Transcribe exactly the line containing "[MasterCard] (1277, 1862)" and the remaining lines of the listing below, through the very last.
Segment Start: Given entries
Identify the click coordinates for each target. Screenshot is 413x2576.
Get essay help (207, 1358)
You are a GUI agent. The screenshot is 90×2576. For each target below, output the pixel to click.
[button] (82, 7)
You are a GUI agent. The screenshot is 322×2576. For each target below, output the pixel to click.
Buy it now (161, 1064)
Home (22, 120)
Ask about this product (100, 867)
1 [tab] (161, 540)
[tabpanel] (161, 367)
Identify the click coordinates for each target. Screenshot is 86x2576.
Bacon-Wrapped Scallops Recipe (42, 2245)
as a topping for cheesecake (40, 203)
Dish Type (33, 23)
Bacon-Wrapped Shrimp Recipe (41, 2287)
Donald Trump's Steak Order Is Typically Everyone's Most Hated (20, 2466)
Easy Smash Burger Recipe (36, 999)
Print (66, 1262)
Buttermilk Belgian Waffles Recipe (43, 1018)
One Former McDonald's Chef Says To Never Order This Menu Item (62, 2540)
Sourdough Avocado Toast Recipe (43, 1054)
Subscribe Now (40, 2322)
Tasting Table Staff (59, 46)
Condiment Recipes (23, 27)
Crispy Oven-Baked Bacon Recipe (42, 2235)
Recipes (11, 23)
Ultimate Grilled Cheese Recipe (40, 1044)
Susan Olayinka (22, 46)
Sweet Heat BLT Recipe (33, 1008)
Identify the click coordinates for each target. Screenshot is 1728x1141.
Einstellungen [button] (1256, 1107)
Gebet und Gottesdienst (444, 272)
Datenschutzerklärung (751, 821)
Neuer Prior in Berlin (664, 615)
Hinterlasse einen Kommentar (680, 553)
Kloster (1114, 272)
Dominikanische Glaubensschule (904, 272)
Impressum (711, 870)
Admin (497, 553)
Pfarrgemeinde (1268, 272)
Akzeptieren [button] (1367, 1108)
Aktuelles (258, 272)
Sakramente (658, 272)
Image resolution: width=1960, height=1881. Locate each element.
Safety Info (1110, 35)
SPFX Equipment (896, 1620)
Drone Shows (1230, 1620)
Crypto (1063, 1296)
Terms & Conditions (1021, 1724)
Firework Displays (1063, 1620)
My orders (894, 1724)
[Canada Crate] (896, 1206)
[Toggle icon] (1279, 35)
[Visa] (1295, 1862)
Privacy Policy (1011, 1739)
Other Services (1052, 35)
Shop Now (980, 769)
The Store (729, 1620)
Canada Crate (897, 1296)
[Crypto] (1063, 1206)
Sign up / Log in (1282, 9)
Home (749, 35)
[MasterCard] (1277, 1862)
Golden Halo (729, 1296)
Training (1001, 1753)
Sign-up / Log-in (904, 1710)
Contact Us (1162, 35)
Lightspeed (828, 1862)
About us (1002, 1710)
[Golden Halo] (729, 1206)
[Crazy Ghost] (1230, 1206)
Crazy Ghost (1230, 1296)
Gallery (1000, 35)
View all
Segment End: Given entries
_Written reply:_
[MasterCard] (1277, 1862)
Golden Halo (729, 1296)
Training (1001, 1753)
Sign-up / Log-in (904, 1710)
Contact Us (1162, 35)
Lightspeed (828, 1862)
About us (1002, 1710)
[Golden Halo] (729, 1206)
[Crazy Ghost] (1230, 1206)
Crazy Ghost (1230, 1296)
Gallery (1000, 35)
View all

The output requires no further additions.